Dos días después, Clara se encontró de nuevo con Jack.
Él estaba haciendo mantenimiento en la escuela primaria Riverside, la escuela de Ella. Cuando ella entró en la cafetería vacía esa noche, él estaba fregando el suelo bajo la tenue luz amarilla.
«Señorita Voss», dijo sin levantar la vista. «No esperaba verla aquí».
Clara vaciló. En su mano sostenía el pequeño llavero plateado, lustroso y brillante. —Lo olvidaste —dijo en voz baja.
Jack miró el llavero y luego a ella. —¿Viniste hasta aquí para devolver un llavero de cinco dólares?
—No —respondió ella con voz temblorosa—. Vine a disculparme.

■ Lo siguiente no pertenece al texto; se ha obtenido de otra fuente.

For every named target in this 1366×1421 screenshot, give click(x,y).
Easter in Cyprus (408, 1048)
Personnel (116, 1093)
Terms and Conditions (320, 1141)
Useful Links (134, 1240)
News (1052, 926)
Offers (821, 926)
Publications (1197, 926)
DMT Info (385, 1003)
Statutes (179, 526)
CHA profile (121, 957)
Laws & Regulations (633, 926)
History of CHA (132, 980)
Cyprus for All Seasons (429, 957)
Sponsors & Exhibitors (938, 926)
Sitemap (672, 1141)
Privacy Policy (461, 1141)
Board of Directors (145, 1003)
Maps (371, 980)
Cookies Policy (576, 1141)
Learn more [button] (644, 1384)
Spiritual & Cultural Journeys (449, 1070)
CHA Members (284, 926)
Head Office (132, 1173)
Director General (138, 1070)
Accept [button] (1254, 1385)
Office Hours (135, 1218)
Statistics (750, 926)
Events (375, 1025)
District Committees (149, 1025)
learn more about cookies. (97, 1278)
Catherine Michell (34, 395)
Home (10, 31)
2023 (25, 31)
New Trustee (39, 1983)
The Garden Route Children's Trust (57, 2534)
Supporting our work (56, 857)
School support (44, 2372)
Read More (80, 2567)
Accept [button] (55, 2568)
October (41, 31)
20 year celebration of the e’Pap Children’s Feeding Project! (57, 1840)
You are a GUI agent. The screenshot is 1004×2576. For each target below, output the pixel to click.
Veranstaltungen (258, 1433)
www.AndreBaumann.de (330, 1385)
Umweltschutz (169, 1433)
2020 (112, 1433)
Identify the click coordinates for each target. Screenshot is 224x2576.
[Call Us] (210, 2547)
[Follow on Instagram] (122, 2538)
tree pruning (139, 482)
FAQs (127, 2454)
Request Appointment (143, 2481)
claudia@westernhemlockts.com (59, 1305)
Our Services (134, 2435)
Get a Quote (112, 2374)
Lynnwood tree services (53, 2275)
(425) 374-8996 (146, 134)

Y a preguntarte cómo lo haces, cómo sigues siendo humano después de perderlo todo.
Jack dejó la fregona. —¿Qué te hace pensar que lo perdí todo? —Leí sobre tu esposa —murmuró Clara—. No puedo imaginarlo…
—Entonces no lo intentes —dijo él con suavidad—. No uses mi dolor para justificar tu culpa. Solo escucha.
Se sentaron uno frente al otro en una mesa de la cafetería: un multimillonario con vaqueros de marca y un conserje con botas gastadas.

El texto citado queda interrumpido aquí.